__WHAT THE TASK ASKS__
Locate "Select the Pre-kids2_A class cell" in the records below, then copy its line and every following line exactly, without the pictures.

____ EXTRACTED RECORDS

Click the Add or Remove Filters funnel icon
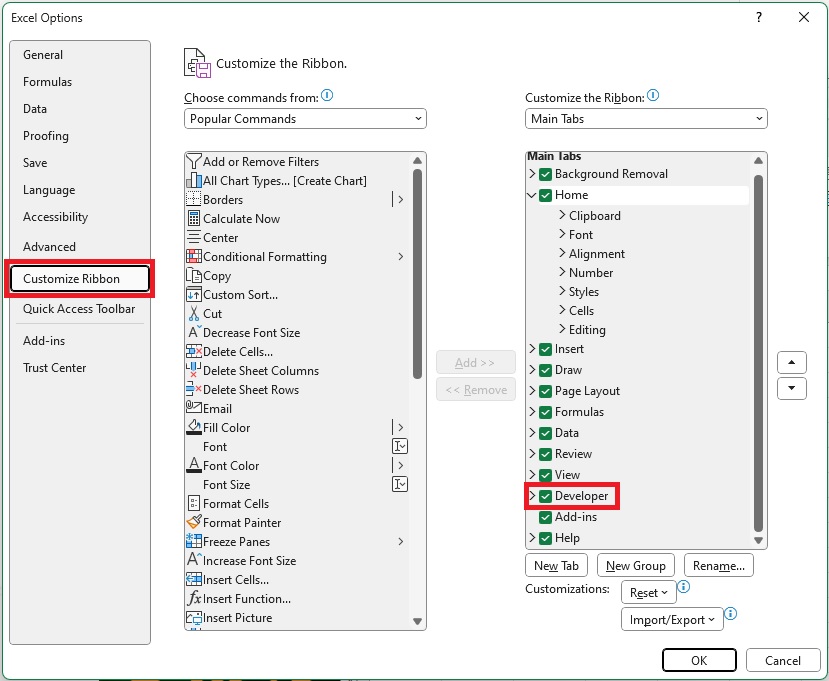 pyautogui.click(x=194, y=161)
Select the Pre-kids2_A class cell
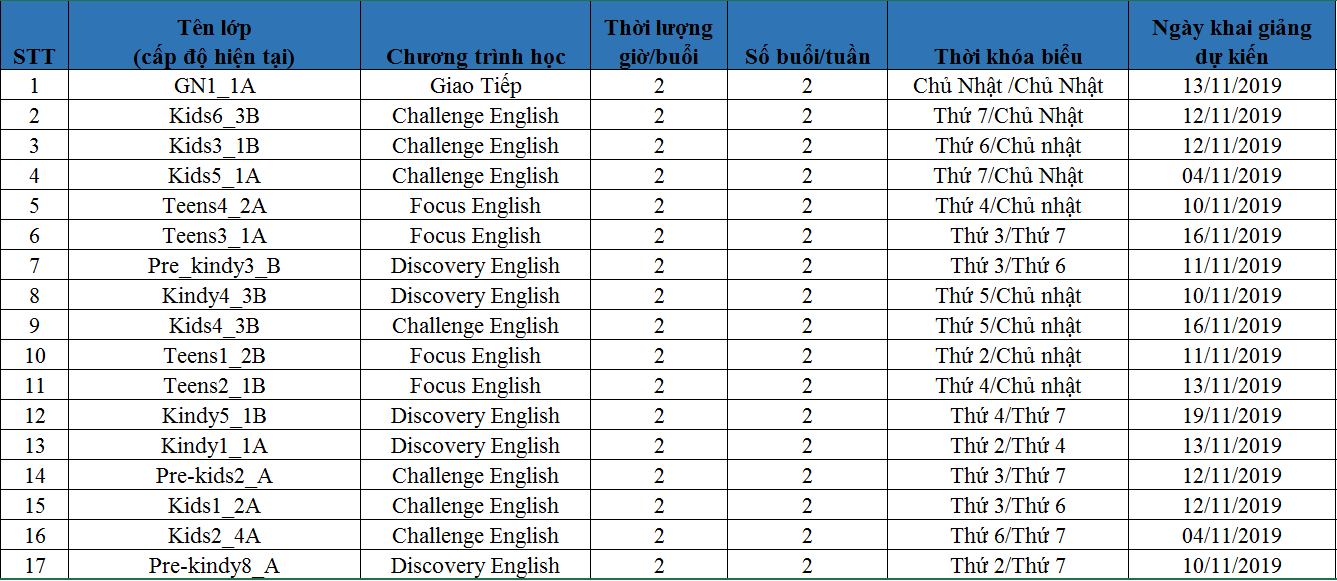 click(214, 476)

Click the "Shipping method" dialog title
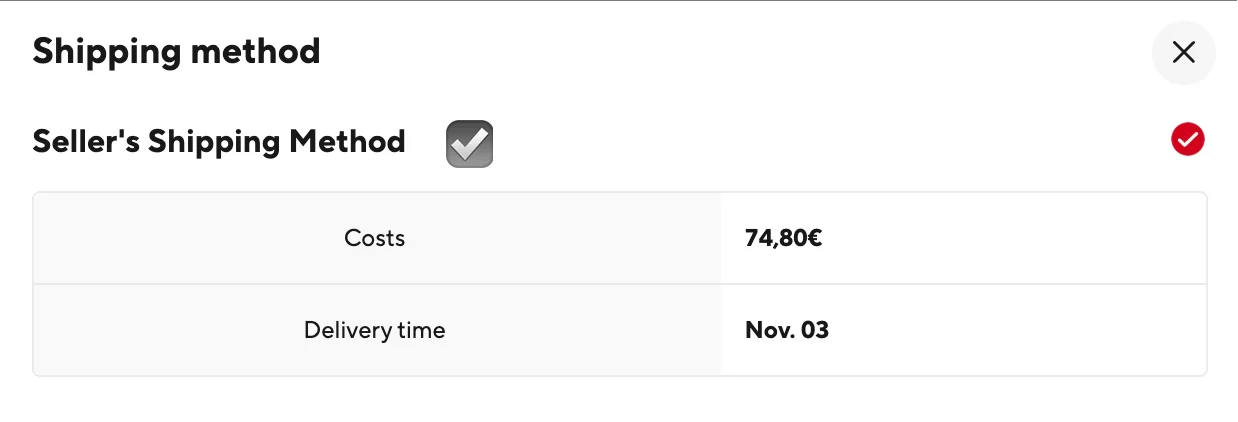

________

__TASK RESPONSE__
Select the Pre-kids2_A class cell
 click(214, 476)

Click the "Shipping method" dialog title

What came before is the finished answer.